Visitors can expect to gain context on the materials and stories they are exposed to every day - from online dating to safe sex ads to the pride parade. You're sure to leave recalling your own "birds and bees" talk with your parents and other such stories.
The MOV is pleased to present the first time solo exhibition of internationally acclaimed Vancouver-born artist Tobias Wong. He was cheeky, playful, witty, and clever. He appropriated, manipulated, manufactured, mass-produced, and re-issued objects, pouring new meanings into them. Like many pioneers, his art both seduced and upset.
You'll want to see first hand why Wong is considered a forerunner of conceptual design. Following the riot on June 15, after the Vancouver Canucks lost game seven of the Stanley Cup finals, broken windows on downtown businesses were hastily boarded up with sheets of plywood. The MOV received 86 of the boards for its permanent collection.
The design style known as art deco began in Paris in the s and quickly gained worldwide popularity. It was also influenced by an increased ability to travel world wide — bringing inspiration not only from modernism, but from faraway places such as Russia, Egypt, and Mexico. The results are in and the photos are up! Maraya is an art project that looks at the relationship between urban waterfronts in Vancouver and Dubai in the United Arab Emirates. Through photography, video, public art, public programmes and an interactive online platform, new forms of urban living pioneered in both countries are explored, showing how we are connected in ways that are both familiar and surprising.
The first museum exhibition of its kind of Canada, Bhangra. Architectural design competition display of models from emerging architects. Take in the creativity of emerging architects as the MOV plays host to an exhibit of the Migrating Landscapes Competition. Architectural models are created by young Canadians to reflect on how cultural memory plays a role in our way of thinking about space and home.
There are the families we are born with and there are the families that we choose. This photography and oral history project invited local queer and allied community to model with their chosen family and share their stories. Suspended in the Museum of Vancouver, a mammoth polarfleece sweater becomes a soft lodge.

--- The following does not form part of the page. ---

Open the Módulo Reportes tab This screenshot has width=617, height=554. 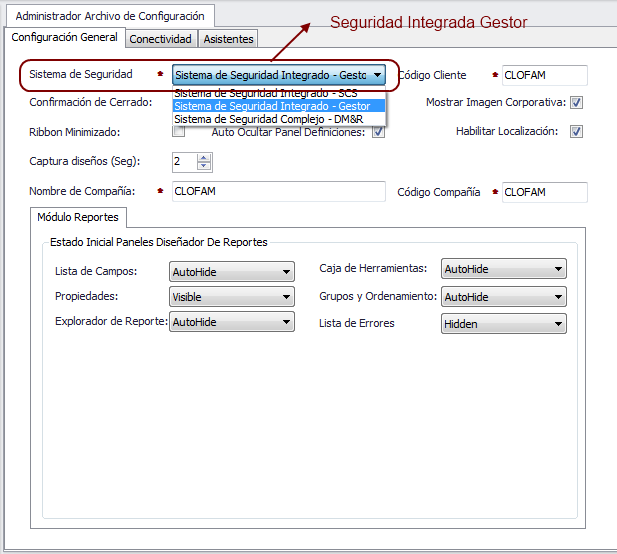click(77, 217)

New workplaces, new food sources, new medicine--even an entirely new economic system.
Infographic: Let the Games Begin! The Royal Canadian Mint used recycled gold, silver, and copper harvested from 6. The last truly gold Olympic medals were awarded at the Winter Games in Stockholm.

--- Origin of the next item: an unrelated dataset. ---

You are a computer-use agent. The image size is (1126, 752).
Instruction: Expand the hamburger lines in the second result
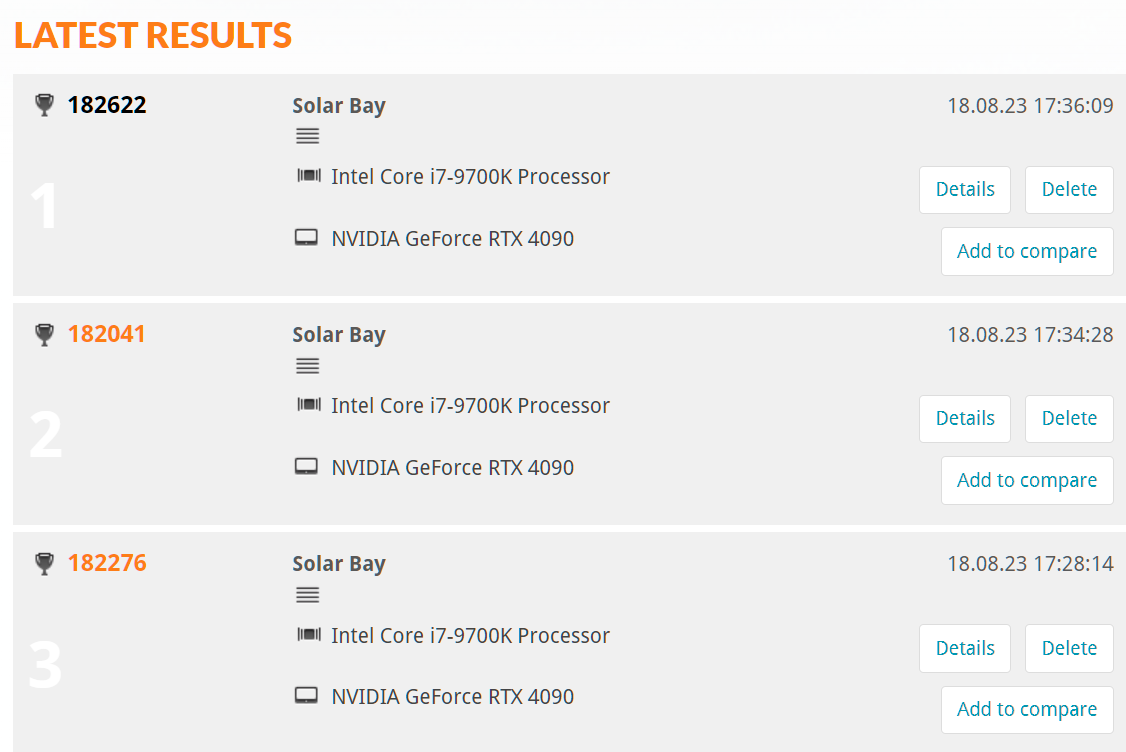coord(308,366)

The Youngest Winter Olympic gold medalist ever: Korean speed-skater Kim Yoon-mi, who was 13 years, 83 days old when her relay team won gold in The Oldest Winter Olympic gold medalist ever: British curler Robin Welsh, who was 54 years, 29 days old when his team triumphed in Events Innovation Festival The Grill. Follow us:.
Xue Frank Chen ends including eight proceeds for two reactions of criminal description. Education: Upgrade your skills for a dramatically new world. Frommer's EasyGuide to San Francisco Consulate on West Pender and Thurlow. Secret Beaches of Central Vancouver Island.